How can you be sure the donor will pay attention to your letter? Will he or she respond with a gift?
You do have some reasons to worry. Just look in your mailbox. How many organizations have sent you an appeal? In just one week in mid-November, twenty letters asking for money arrived in my mailbox…and the pace is only going to pick up as we reach December!
But you don’t have to just sit and wait. There are things you can do now to make the donor pick that envelope out of the pile, read your letter, and donate online (or send in a check). One of them is to follow up your fundraising letter with email.
How Email Can Bring More Donations
If you have built your list well, sending email is a great way to move donors to give. Here’s why.
- They’ve agreed to join your list. You got their permission before you added them to your list, and if they ever ask to be removed, you took them off, right away. That means that the people who remain on the list actively want to hear from you!

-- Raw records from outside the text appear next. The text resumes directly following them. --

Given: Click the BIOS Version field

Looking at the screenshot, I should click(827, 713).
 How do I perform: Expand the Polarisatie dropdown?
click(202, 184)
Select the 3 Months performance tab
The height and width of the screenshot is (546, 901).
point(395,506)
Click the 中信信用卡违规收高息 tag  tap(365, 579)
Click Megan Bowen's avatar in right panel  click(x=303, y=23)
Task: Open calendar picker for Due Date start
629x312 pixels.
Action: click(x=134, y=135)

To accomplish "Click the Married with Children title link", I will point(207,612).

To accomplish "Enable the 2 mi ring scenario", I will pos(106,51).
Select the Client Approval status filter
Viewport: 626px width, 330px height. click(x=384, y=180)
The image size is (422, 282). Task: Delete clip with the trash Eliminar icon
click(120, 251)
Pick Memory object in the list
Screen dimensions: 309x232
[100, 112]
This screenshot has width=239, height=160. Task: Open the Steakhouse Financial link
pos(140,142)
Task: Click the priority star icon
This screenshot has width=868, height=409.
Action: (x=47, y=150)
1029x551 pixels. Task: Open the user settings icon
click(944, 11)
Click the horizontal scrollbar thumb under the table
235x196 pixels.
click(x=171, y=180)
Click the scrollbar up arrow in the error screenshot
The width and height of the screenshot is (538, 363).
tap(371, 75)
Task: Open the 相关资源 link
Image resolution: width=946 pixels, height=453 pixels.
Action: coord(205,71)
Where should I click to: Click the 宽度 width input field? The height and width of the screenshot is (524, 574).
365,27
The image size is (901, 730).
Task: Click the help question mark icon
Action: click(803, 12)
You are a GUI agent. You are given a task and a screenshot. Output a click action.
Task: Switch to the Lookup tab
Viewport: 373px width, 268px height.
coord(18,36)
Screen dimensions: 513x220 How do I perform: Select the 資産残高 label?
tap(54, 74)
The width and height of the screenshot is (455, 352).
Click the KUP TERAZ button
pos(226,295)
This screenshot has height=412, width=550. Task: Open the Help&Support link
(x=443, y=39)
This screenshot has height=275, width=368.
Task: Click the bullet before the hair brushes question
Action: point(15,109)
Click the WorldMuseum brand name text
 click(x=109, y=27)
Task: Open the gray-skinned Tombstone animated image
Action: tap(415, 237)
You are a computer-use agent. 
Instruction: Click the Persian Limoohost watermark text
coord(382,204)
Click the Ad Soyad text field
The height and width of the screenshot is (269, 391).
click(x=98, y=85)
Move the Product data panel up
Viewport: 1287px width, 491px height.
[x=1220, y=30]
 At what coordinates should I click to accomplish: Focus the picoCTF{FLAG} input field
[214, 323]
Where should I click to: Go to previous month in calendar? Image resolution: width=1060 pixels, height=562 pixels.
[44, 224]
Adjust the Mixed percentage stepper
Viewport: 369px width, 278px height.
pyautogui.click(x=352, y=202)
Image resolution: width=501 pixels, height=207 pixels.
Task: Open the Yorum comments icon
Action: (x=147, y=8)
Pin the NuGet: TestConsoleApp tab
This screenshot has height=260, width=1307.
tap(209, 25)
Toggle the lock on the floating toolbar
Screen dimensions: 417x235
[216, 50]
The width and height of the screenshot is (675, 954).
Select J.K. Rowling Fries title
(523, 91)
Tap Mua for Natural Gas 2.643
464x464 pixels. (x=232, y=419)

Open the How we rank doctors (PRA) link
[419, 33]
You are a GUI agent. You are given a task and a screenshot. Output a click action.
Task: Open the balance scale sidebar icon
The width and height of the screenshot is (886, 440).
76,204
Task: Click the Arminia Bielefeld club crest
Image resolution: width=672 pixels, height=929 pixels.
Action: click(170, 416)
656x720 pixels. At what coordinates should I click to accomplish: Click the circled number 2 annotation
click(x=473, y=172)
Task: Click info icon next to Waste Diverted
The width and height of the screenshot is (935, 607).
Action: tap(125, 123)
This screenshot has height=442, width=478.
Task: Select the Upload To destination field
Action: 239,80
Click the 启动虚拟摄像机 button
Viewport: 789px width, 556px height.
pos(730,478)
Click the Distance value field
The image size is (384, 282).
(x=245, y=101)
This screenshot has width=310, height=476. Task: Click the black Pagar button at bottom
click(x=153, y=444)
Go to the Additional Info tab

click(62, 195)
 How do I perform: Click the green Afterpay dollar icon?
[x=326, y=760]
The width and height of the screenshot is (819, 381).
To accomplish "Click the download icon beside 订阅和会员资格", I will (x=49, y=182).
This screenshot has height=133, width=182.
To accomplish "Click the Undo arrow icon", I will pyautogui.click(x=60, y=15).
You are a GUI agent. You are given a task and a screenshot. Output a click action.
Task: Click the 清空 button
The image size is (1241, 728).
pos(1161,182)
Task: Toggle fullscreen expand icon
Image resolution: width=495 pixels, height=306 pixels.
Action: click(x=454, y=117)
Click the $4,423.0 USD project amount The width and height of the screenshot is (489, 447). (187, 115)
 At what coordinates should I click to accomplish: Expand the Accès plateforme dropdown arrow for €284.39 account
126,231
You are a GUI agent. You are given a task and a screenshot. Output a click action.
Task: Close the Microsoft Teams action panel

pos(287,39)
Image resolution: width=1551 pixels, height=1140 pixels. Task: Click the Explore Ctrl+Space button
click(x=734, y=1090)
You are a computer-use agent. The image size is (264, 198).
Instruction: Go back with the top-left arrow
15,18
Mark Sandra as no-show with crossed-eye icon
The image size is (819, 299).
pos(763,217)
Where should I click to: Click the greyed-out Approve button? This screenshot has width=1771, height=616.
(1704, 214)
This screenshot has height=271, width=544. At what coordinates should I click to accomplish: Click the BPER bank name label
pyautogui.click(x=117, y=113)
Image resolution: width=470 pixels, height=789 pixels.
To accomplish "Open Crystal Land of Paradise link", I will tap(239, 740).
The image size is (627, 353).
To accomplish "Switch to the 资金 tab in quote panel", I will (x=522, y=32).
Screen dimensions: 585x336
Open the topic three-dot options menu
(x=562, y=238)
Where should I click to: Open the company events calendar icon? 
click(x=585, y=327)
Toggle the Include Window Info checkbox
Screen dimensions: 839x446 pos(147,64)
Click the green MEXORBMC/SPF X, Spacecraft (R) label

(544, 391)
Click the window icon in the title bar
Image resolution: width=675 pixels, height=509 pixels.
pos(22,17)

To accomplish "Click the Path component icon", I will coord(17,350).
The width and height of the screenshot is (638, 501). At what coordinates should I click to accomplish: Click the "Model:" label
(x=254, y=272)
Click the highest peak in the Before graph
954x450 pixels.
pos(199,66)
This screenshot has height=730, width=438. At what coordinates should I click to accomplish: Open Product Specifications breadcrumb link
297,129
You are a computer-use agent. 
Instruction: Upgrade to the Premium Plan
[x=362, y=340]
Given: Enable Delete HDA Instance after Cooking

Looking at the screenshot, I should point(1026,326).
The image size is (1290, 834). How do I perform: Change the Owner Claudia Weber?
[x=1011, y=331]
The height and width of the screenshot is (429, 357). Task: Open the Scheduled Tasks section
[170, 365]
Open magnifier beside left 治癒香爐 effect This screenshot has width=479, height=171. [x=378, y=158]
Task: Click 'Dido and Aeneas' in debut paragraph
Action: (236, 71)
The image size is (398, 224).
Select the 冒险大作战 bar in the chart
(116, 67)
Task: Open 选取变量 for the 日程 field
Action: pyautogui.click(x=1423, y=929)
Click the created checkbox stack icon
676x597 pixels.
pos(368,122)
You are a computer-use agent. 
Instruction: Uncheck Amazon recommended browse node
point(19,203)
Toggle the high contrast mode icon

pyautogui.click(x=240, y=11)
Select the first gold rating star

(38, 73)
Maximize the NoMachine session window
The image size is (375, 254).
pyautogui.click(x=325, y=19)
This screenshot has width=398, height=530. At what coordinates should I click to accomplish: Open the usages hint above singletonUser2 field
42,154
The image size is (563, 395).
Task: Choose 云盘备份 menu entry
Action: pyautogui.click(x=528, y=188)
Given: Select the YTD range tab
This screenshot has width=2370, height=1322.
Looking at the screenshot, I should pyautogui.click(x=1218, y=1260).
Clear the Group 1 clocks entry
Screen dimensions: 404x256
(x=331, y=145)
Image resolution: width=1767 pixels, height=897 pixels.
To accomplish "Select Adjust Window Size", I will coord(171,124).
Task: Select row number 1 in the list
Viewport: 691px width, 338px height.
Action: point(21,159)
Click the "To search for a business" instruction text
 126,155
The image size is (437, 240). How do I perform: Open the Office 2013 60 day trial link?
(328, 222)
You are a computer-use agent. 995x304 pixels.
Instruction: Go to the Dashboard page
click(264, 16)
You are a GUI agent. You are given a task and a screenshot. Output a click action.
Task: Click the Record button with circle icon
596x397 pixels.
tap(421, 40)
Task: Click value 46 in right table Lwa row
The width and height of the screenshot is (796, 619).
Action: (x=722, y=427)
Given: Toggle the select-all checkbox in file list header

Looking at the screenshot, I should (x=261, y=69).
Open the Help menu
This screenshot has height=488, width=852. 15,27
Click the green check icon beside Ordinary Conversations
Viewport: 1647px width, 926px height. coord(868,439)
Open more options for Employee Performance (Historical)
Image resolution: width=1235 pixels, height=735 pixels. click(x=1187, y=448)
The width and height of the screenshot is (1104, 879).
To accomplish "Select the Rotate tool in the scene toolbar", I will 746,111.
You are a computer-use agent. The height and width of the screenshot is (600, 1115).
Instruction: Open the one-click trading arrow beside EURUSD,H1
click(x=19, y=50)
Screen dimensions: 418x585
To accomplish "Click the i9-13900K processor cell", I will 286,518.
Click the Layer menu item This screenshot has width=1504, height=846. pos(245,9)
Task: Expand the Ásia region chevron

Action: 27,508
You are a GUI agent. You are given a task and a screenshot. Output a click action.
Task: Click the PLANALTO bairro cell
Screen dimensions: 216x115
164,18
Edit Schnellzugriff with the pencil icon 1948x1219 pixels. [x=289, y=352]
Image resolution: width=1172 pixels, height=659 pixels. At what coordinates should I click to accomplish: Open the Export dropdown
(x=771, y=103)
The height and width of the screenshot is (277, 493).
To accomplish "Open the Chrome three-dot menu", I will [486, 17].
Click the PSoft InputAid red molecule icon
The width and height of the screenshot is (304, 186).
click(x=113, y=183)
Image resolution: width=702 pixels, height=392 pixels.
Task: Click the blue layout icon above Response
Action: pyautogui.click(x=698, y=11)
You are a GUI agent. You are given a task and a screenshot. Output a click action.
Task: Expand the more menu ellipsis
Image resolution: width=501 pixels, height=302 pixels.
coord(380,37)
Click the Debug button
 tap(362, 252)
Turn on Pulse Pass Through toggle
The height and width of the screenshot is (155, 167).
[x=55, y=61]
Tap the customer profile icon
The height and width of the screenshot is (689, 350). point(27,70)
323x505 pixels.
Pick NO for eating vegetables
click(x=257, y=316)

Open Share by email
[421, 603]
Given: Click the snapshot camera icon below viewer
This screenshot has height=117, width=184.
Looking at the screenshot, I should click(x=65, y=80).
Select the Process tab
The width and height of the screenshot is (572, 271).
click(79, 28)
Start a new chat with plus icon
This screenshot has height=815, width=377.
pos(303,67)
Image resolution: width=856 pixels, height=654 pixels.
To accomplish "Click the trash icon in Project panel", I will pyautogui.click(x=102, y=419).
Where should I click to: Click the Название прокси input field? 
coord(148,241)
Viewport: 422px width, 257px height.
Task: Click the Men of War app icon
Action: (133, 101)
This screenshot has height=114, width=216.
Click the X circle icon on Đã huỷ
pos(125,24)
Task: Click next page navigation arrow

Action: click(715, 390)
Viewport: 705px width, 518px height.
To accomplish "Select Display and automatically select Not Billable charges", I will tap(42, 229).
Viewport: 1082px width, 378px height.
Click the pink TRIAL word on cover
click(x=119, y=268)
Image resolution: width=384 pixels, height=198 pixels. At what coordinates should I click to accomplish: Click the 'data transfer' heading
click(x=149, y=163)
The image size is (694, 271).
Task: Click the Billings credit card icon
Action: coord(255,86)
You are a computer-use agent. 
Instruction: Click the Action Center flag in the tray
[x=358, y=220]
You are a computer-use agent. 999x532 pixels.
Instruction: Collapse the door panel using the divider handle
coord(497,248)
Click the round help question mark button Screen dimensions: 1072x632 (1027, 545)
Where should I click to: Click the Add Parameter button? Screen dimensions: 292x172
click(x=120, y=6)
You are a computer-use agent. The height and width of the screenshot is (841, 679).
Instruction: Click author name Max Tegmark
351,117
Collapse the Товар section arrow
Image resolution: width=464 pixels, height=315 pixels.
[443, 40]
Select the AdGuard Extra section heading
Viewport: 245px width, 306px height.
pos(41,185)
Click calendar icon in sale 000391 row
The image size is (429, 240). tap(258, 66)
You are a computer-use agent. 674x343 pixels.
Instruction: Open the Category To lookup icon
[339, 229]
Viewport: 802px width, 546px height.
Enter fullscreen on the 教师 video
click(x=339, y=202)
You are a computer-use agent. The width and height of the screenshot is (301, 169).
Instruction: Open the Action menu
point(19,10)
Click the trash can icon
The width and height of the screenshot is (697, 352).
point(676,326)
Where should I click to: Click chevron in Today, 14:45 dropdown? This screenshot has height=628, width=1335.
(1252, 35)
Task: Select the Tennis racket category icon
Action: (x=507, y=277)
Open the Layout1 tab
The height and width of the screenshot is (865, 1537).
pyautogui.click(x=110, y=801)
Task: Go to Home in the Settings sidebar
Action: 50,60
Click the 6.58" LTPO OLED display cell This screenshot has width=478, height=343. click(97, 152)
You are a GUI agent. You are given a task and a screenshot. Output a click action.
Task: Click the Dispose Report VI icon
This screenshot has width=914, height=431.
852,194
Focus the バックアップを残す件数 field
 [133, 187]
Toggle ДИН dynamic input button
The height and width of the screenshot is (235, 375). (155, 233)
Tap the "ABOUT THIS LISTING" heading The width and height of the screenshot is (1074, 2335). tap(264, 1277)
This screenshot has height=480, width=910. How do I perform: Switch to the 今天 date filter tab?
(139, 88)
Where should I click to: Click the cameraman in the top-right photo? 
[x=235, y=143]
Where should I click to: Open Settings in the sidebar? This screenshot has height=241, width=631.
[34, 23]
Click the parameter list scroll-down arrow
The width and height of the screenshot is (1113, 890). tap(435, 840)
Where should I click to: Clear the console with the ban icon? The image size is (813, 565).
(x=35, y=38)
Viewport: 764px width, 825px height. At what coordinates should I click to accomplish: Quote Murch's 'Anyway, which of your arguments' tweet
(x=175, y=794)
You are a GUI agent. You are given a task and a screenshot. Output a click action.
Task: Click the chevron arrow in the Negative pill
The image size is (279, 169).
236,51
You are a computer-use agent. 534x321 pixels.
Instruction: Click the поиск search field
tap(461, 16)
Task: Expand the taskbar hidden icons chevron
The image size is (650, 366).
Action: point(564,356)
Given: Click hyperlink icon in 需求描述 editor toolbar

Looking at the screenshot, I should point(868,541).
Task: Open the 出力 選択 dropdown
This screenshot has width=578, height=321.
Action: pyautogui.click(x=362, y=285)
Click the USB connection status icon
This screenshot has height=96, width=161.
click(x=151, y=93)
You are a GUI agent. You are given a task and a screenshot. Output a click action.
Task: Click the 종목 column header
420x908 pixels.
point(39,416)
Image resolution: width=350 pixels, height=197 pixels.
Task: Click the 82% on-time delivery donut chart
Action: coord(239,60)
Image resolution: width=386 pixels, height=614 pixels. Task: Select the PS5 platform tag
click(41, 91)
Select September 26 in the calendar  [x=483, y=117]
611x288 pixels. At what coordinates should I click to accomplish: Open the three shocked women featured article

- They’ve received something valuable from you by email. It might be information they can’t get anywhere else—or stories that warm their hearts—or photos that make their day. Whatever it was, you have trained them to expect that when they open your email, they’ll find something worthwhile. As John Haydon says, “Make sure your strategy is about giving subscribers value first, and asking for favors second.”
- They can easily give online just by clicking a link in your email message. And the easier you can make it, the more likely your donors are to give.
How to Set Up an Email Series
A very large, very rich organization can mail the same donors repeatedly. But you are a no-nonsense nonprofit. You don’t waste your time and money on what doesn’t work…but you’re willing to go the extra mile to raise more money for your mission.
You can send a series of emails for almost the same cost as sending just one, and it will be more effective.
Donna Mehr at Smart Annual Giving gives us a good step-by-step guide to following up by email.
Step 1: Create segments. From your year-end appeal mailing list, segment out:
- donors who have at some point given you their email addresses AND
- have not yet made their year-end gift.
Step 2: Create a timeline. Think about sending email a week after your appeal letter arrives at the donor’s address–and then again December 31. Follow up with a thank-you email in early January.
Step 3: Craft each message. Your email should touch on the same themes as your appeal letter, but much more briefly! Don’t think, “Oh, it’s only email.” Think “I have to share my best stuff right away—even in the subject line—to make sure the donors will read it.”
Step 4: Test your message on some valued supporters. They will help you improve it, and they’ll be more likely to give because you asked their advice.
Step 5: Send. If you’re using an email marketing tool like MailChimp or Constant Contact, you can easily set up the series in advance. If you can, modify the list so the people who gave in early December aren’t still getting pleas to give on New Year’s Eve.
Step 6: Track your results. Donna Mehr’s advice is particularly valuable here:
- Record the number of donors who opened your email.
- Record the number of donors who clicked through to your website/ donations page.
- Of those who clicked through your email, who actually made a gift?
- Which donors made a gift without clicking through the email to your donations page? For instance, a donor still wrote a check, even though your email may have prompted their gift.
Try following up your appeal with email this year, and find out how much it improves your fundraising!